Stated exercise ▸ Could you copy out the items below with "arrow" changed to "button" and everything else left as it is?

Data to process ▸
▬▬▬

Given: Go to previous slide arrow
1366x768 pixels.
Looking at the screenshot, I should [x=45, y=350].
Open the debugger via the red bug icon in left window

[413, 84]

▬▬▬

Answer below ▸
Given: Go to previous slide button
1366x768 pixels.
Looking at the screenshot, I should [x=45, y=350].
Open the debugger via the red bug icon in left window

[413, 84]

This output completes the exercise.